Au moins 100 000 salariés américains sont en grève ou sur le point de l'être (Le décompte officiel reste approximatif car le gouvernement ne recense que les mouvements qui impliquent plus de 1 000 grévistes) : ils sont personnels de santé, employés de l'agro-alimentaire, ouvriers... Pendant la pandémie, ils ont travaillé plus qu'avant et plus que les autres, ils ont parfois risqué leur vie en s'exposant au Covid. Aujourd'hui épuisés, alors que leurs entreprises n'ont jamais fait autant de bénéfices, ils réclament de meilleures conditions de travail, soutenus par des syndicats qui repartent à l'offensive après des années de déclin.

Ce mouvement aux Etats-Unis a un nom: la "Strike-tober", un mot-valise pour désigner cette vague de grève ("strike") au mois d'octobre ("october").

Le 1er octobre, 2 000 employés d'un hôpital privé dans l'État de New York, le Mercy Hospital, arrêtent le travail.

Le 5 octobre, 1 400 salariés débrayent chez Kellogg's, le fabricant de céréales: les usines qui produisent les Rice Krispies et les Corn Flakes tournent au ralenti.

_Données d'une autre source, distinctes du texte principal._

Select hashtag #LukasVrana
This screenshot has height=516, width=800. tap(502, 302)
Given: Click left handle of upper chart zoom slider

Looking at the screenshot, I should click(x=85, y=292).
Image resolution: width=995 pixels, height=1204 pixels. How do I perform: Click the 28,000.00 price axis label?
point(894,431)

Et ça n'est pas pour eux, mais parce que l'entreprise est en train de généraliser une nouvelle catégorie d'employés qui n'ont pas accès aux mêmes avantages que les plus anciens : leurs salaires ne seront plus automatiquement ajustés sur le coût de la vie - alors que l'inflation augmente comme jamais depuis des décennies.

Jeudi dernier, le 14 octobre, encore plus fort : 10 000 salariés du constructeur de tracteurs et de matériel agricole John Deere cessent le travail. Quatorze sites de production ou de distribution sont à l'arrêt à travers le pays.

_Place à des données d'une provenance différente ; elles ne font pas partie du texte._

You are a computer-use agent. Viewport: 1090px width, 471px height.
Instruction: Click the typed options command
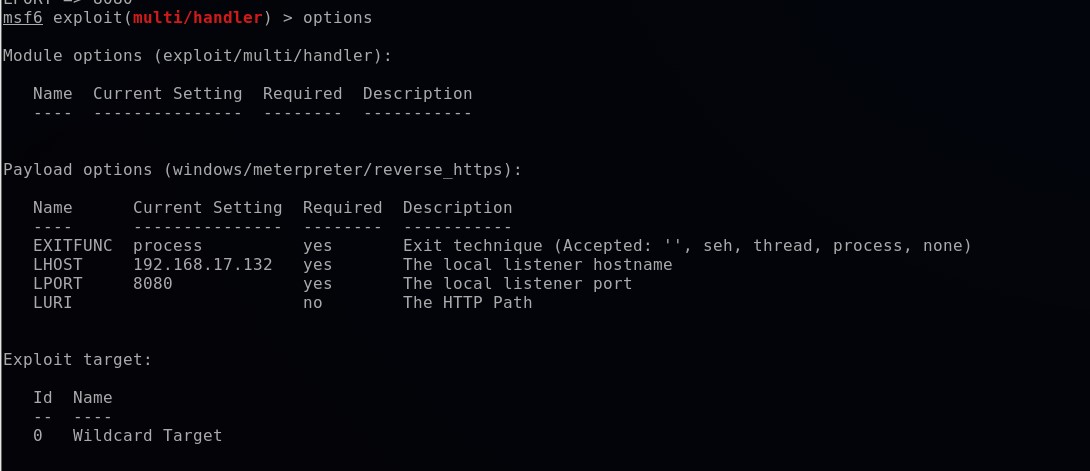click(337, 18)
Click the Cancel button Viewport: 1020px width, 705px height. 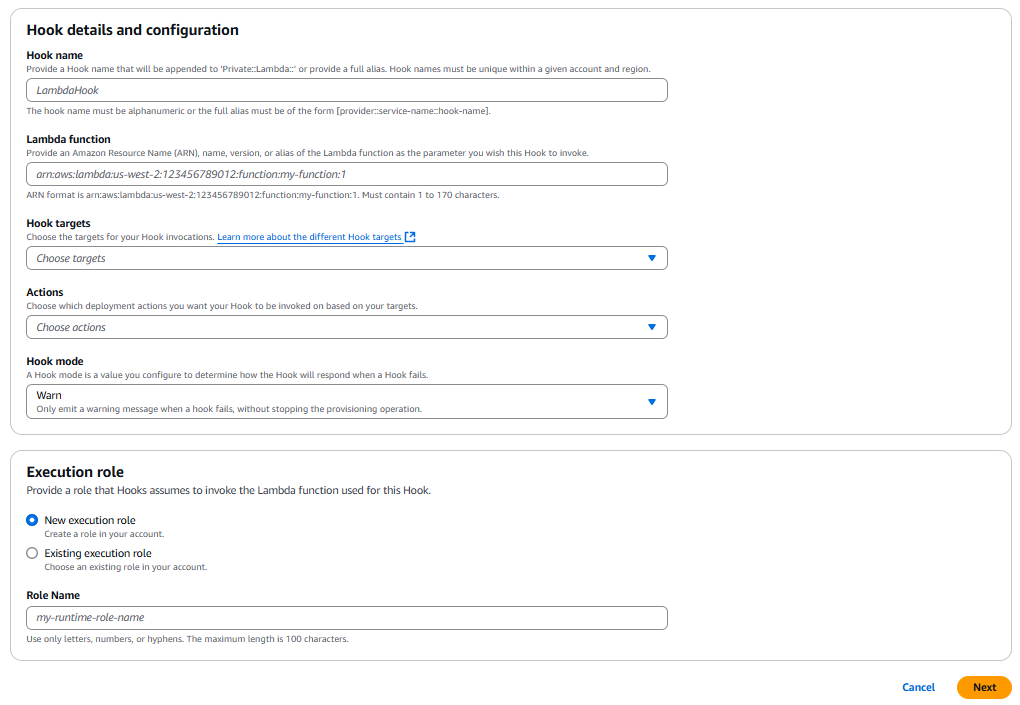918,687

Les négociations avaient pourtant débouché sur une augmentation des salaires de 5 à 6% (le salaire moyen serait passé de 60 000 à près de 72 000 dollars par an). "Insuffisant", ont dit les syndicat,s qui espèrent obtenir beaucoup plus et revenir aux avantages qui ont été perdus dans les années 90.

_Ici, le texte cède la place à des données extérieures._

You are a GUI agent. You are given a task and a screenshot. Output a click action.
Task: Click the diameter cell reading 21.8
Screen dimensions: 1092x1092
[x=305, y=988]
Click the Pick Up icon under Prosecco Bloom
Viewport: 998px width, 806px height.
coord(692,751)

Ils se savent en position de force : le pays fait face à une importante pénurie de main-d'œuvre et l'entreprise vise des bénéfices record pour cette année. Presque 6 milliards de dollars, 84% de plus qu'en 2019, avant la pandémie !

Des grèves qui aboutissent

Certains de ces mouvements sociaux aboutissent : en juillet, dans le Kansas, après seulement 19 jours de grève, les 600 salariés d'une usine de gâteaux apéritifs Frito-Lay, filiale de PepsiCo, ont obtenu un jour de congé par semaine et des augmentations. Dans l'Oregon, le patron des snacks Nabisco a lui cédé après cinq semaines de conflit. Là encore l'entreprise n'avait pas connu de mouvement social depuis 1969.

Hollywood est de son côté passé à un cheveu d'une grève massive des équipes de tournage. Un accord a été trouvé in extremis dans le week-end pour éviter la paralysie de l'industrie du cinéma. 60 000 "petites mains" étaient concernées (et prête à plus de 98% à faire grève) : décorateurs, cadreurs, maquilleuses... qui ont finalement eu raison de l'Alliance des producteurs de cinéma et de télévision (AMPTP), qui représente notamment Disney, Warner ou encore Netflix.

Plus il y a de grèves qui parviennent à leurs fins, plus de nouvelles démarrent : c'est l'effet boule de neige. Les États-Unis (où le salaire minimum fédéral plafonne à 7,25 dollars depuis douze ans, même si plusieurs Etats imposent un salaire plus élevé) doivent se préparer à d'autres mouvements sociaux dans les semaines et les mois qui viennent.